Understanding the Covariance Matrix

This article is showing a geometric and intuitive explanation of the covariance matrix and the way it describes the shape of a data set. We will describe the geometric relationship of the covariance matrix with the use of linear transformations and eigendecomposition.

Introduction

Before we get started, we shall take a quick look at the difference between covariance and variance. Variance measures the variation of a single random variable (like the height of a person in a population), whereas covariance is a measure of how much two random variables vary together (like the height of a person and the weight of a person in a population). The formula for variance is given by

$$
\sigma^2_x = \frac{1}{n-1} \sum^{n}_{i=1}(x_i – \bar{x})^2 \\
$$

where $n$ is the number of samples (e.g. the number of people) and $\bar{x}$ is the mean of the random variable $x$ (represented as a vector). The covariance $\sigma(x, y)$ of two random variables $x$ and $y$ is given by

$$
\sigma(x, y) = \frac{1}{n-1} \sum^{n}_{i=1}{(x_i-\bar{x})(y_i-\bar{y})}
$$

with n samples. The variance $\sigma_x^2$ of a random variable $x$ can be also expressed as the covariance with itself by $\sigma(x, x)$.

Covariance Matrix

With the covariance we can calculate entries of the covariance matrix, which is a square matrix given by $C_{i,j} = \sigma(x_i, x_j)$ where $C \in \mathbb{R}^{d \times d}$ and $d$ describes the dimension or number of random variables of the data (e.g. the number of features like height, width, weight, …).
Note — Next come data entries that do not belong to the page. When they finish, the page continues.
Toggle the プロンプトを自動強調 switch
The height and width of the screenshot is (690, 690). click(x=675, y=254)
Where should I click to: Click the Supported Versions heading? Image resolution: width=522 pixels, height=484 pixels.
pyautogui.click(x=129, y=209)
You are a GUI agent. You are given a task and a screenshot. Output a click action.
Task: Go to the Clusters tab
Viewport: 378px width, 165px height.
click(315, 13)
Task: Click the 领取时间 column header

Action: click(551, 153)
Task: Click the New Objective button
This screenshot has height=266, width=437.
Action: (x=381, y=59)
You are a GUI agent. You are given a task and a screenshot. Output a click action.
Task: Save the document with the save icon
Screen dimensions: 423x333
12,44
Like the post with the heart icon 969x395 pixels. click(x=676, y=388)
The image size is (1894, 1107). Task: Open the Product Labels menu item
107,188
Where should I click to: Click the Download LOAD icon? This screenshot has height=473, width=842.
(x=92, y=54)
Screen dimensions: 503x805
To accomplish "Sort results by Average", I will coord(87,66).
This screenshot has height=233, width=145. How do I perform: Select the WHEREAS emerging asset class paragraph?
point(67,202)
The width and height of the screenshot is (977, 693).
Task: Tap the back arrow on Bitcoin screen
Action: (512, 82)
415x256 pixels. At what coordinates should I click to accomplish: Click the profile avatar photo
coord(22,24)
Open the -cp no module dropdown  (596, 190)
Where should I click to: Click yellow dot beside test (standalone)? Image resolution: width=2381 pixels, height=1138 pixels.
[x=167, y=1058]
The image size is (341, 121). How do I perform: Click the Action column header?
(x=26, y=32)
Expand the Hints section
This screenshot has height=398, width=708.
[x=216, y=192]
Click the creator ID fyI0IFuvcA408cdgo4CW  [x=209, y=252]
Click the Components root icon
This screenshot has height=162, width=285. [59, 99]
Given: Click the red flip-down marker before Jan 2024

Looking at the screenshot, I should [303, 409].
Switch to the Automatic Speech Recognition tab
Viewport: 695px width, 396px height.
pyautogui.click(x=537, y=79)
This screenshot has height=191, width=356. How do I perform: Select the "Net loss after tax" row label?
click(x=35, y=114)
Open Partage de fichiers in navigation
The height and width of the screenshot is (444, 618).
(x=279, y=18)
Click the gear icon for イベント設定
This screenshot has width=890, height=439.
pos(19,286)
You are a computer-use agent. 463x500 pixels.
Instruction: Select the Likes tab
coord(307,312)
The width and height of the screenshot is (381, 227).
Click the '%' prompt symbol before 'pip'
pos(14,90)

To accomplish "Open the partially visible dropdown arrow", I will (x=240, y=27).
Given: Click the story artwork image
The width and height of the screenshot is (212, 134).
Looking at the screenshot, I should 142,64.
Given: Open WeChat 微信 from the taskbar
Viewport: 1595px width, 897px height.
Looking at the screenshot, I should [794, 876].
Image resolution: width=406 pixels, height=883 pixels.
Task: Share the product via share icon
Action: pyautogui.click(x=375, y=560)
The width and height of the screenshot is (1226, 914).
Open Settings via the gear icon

Also the covariance matrix is symmetric since $\sigma(x_i, x_j) = \sigma(x_j, x_i)$. The diagonal entries of the covariance matrix are the variances and the other entries are the covariances. For this reason, the covariance matrix is sometimes called the _variance-covariance matrix_. The calculation for the covariance matrix can be also expressed as

$$
C = \frac{1}{n-1} \sum^{n}_{i=1}{(X_i-\bar{X})(X_i-\bar{X})^T}
$$

where our data set is expressed by the matrix $X \in \mathbb{R}^{n \times d}$. Following from this equation, the covariance matrix can be computed for a data set with zero mean with $ C = \frac{XX^T}{n-1}$ by using the semi-definite matrix $XX^T$.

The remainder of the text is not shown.